As I’ve mentioned to most people, I’m incredibly proud of the fact that James and I saved Mona’s life. To give a bit of background to the story, I had been looking for weeks for a dog that I wanted to adopt. I visited two separate shelters on several different days, I looked on Craigslist, and I found a website called Pet Finder that I checked daily. I’m really not sure why I felt so selective at the time, because I’m practically obsessing over dogs and puppies any other day of the week. I just wanted to be sure that I felt that best bud bond with the dog that I was going to bring into our home. There came a day when I thought I found the one. A beautiful red haired Australian Shepherd, three-year-old, already house-broken, already fixed, and all caught-up on his shots, but he had already been adopted when I inquired about him.

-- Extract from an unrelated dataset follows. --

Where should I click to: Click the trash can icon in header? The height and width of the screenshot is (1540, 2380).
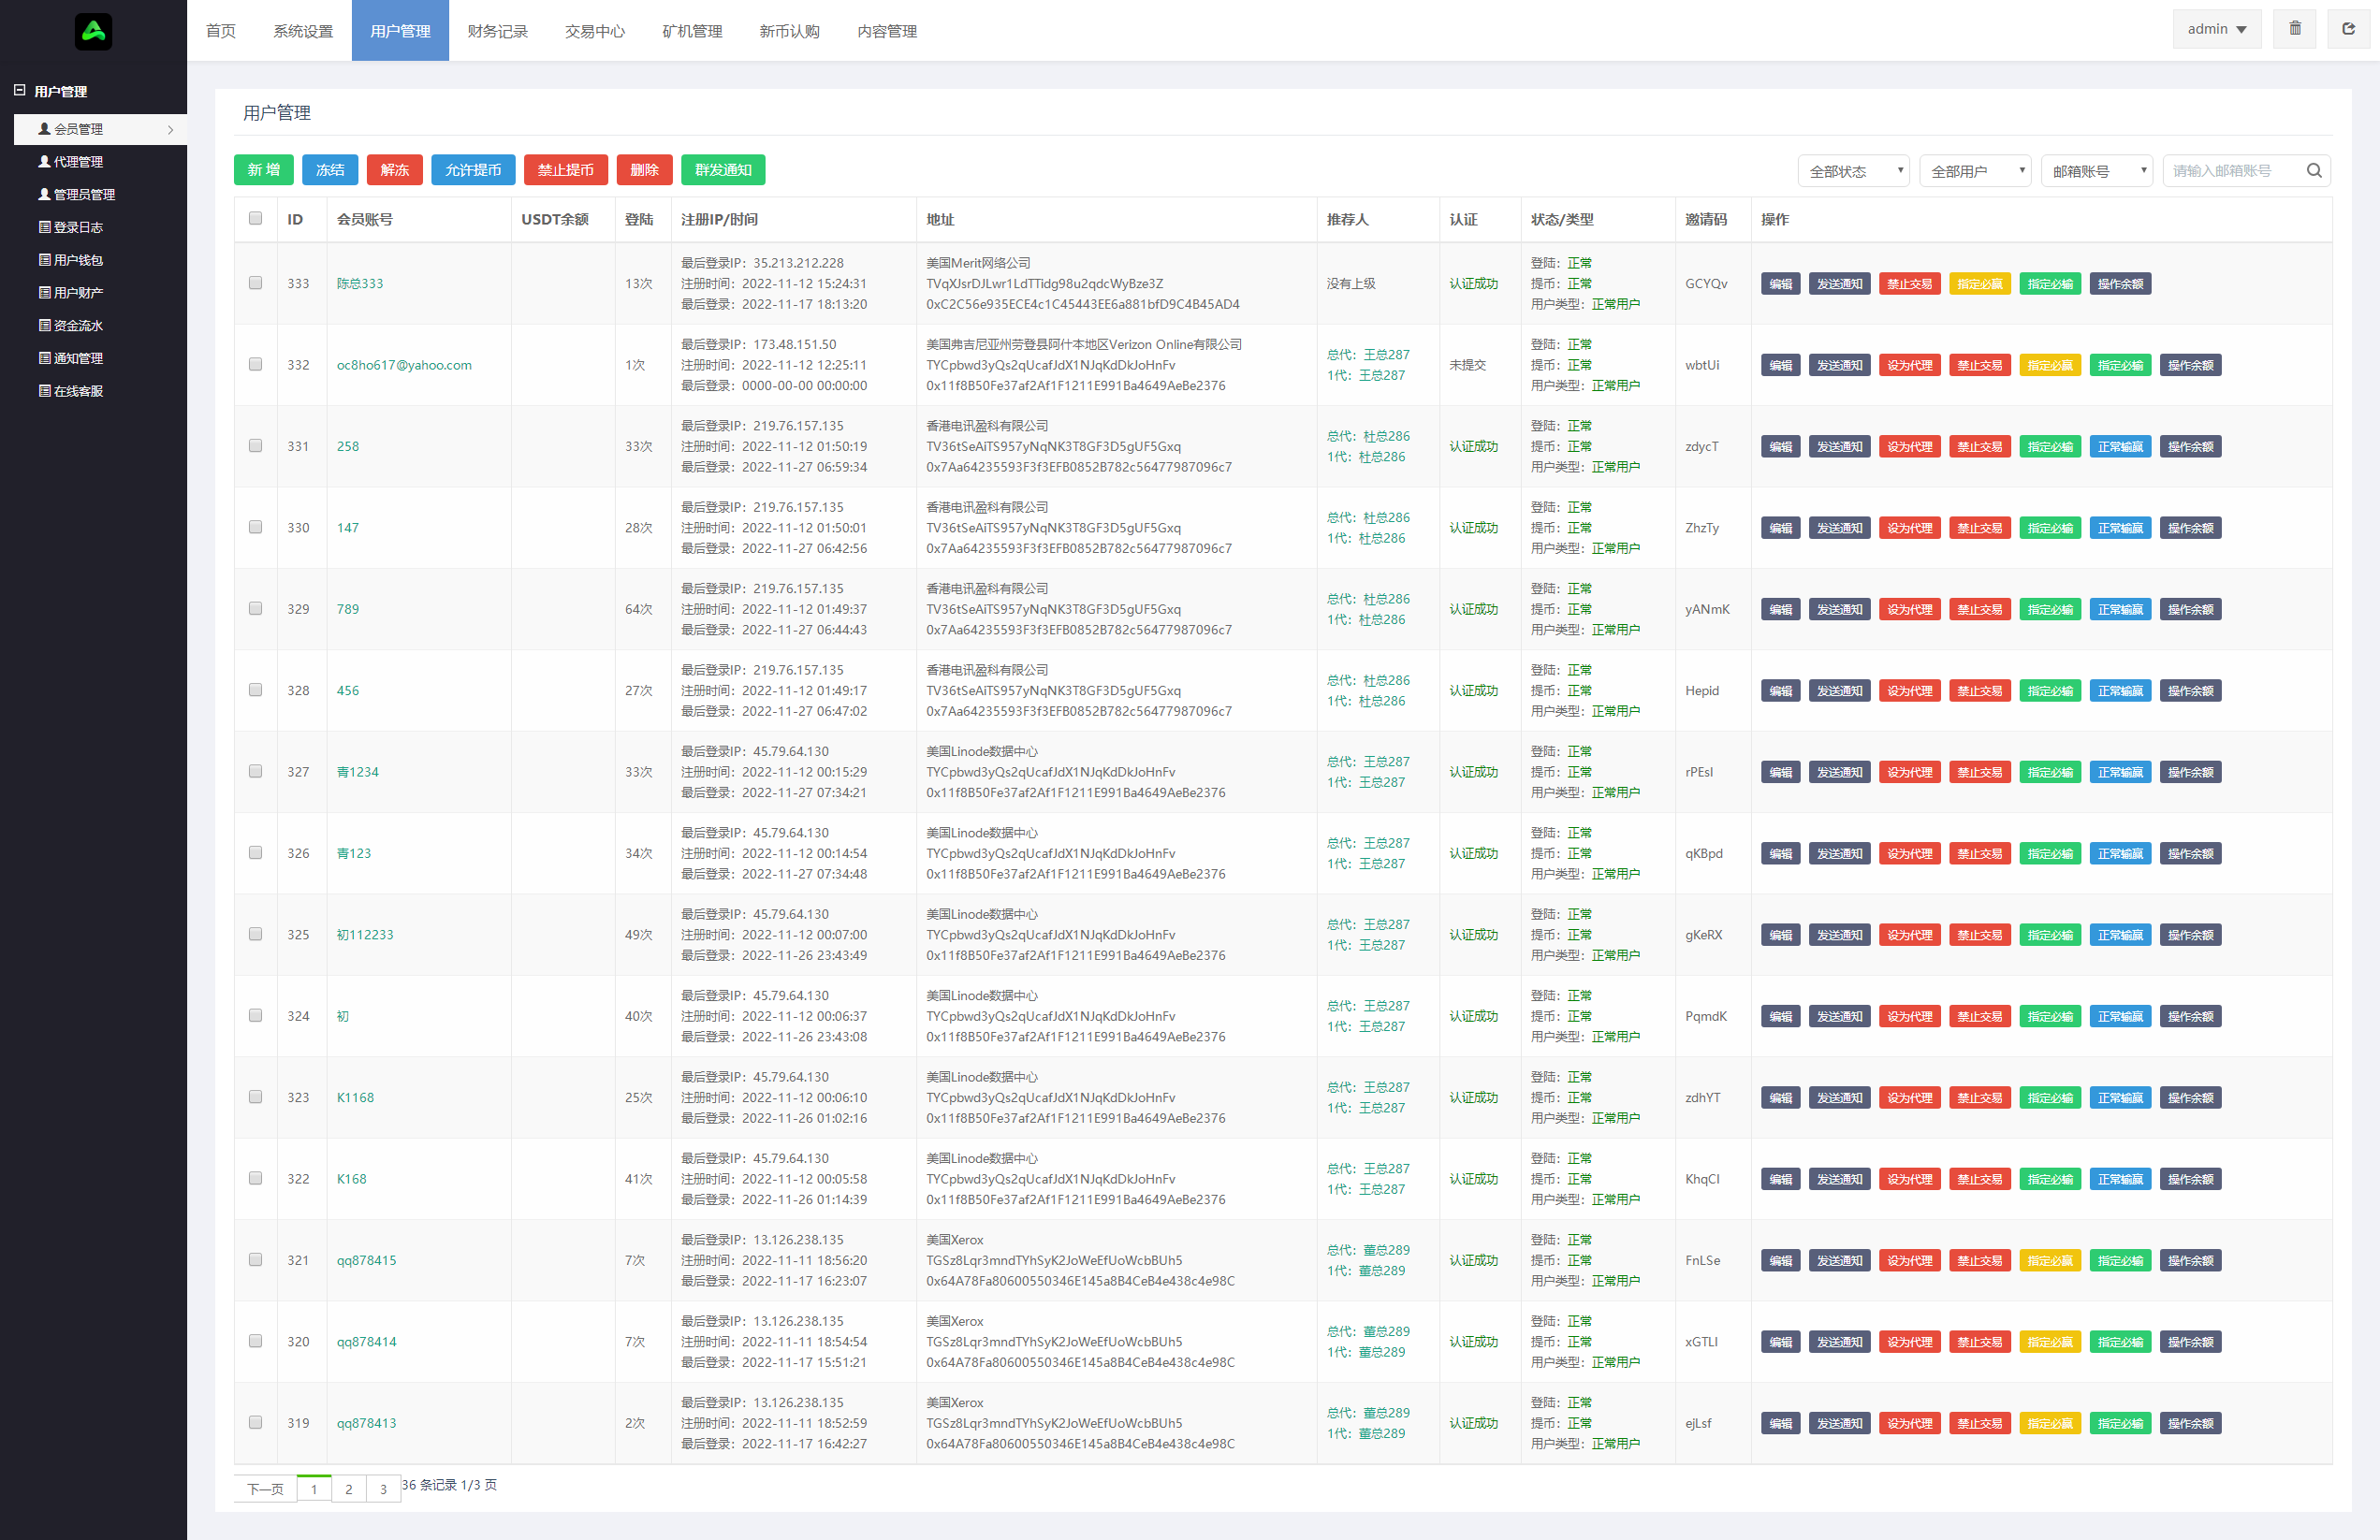click(2295, 29)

For some unknown reason, the woman I spoke to about him felt sorry that I had yet to really find the dog that I wanted to bond with and keep. She promised to help me find a dog that I could connect with. I thought this was a joke and continued my search after getting off of the phone. A few more weeks had gone by, and I received the call. She told me she found her — the perfect dog for me. While I was skeptical, I listened. She told me that she was an Australian Kelpie and Smooth Collie mix, medium size dog (so perfect for our apartment), had plenty of energy to be my running partner, but was about to be euthanized because her stay at another shelter was up, so she needed a home (at least a foster home) ASAP. The shelter she was located at was about an hour and a half from where we lived, so she even offered to send one of the volunteers to bring her to me that weekend.
The day came and I couldn’t contain my excitement. I was, at the very least, going to be able to foster a dog for a couple of weeks. When the volunteer pulled up with Mona in the backseat, she seemed hesitant to want to even open the car door for me to see the dog. You see, what wasn’t disclosed to me on the phone beforehand was the fact that Mona was deemed aggressive and unadaptable at the shelter. Another thing that was not disclosed was her story. She was taken away from her previous owner for accusations of him beating her, starving her, and neglecting her. When the police showed up to take her away, she was sitting in a crate that was too small for her, covered in her own feces, on the porch, in the middle of winter. I began to tear up. I instantly knew the pain she had been through, because I had been in a terribly abusive and controlling relationship in the past. It left me with serious damage (emotionally and physically) and fear to trust too. I asked to see her, and the woman finally opened the door. When our eyes met, she started whining and crying to get out and see me. When I took her out of the cage, she couldn’t stop dancing in front of me. Her tail was wagging so violently, I thought it might actually fly off. The woman told me that she had never seen her act like that with someone before. In the shelter, she always cowered and growled at anyone who came near her. I gladly took the wildly excited puppy home with me.
After getting her home, we began to notice her trust issues. She freaked out any time someone tried to touch her back legs, and could never really sit still for long comfortably. She was also extremely defensive around other dogs, and most people. We put her in dog training in order to try and work through some of her issues with her, and then her ugly side came out. She lashed out at the dog trainer, and myself. She started growling and nipping at us, and her eyes became blood shot. It nearly destroyed me to see. I went home and cried, thinking that I couldn’t do it. I couldn’t keep a dog that was so intensely scary in situations around people or dogs that she doesn’t know, but at the same time, I couldn’t give her to a shelter where her future was short and death was near. I saw how great she could be under calm circumstances. James calmed me down and told me not to make any irrational decisions that I may regret. I slept on it, and continued to talk it out. Eventually, we came to the decision that we were going to build from it. I was going to get her through her trust issues and not give up on her, just as no one gave up on me when I was most unlovable and destroyed. It has now been five incredibly busy, and intense months, that have continuously made me struggle in several ways, but I’ll tell you what: Mona is flourishing. She lets us touch and play with her back legs now, take her dog bone away to play, actually lays down to cuddle with me while I do homework, edit photos, or anything of the like, and the last two weeks in a row at dog training, she even cuddled with her new Pitbull friend, Peaches. Just knowing how far she has come since the day that I brought her home gives me strength and makes me feel confident that it’s possible for anyone to repair themselves from a damaging and scary past.
So to celebrate, we went on a little photo shoot the other day while we were on our walk. Seeing her look like a happy, playful puppy makes me feel overjoyed and extremely proud. I write all of this to brag about my amazing and beautiful dog, share awareness of domestic violence, and to encourage all of you to adopt from shelters (the Lansing Humane Society is nearby and I promise they have adorable faces that are hard to resist). Even dogs with an intimidating background deserve a second chance and a better life.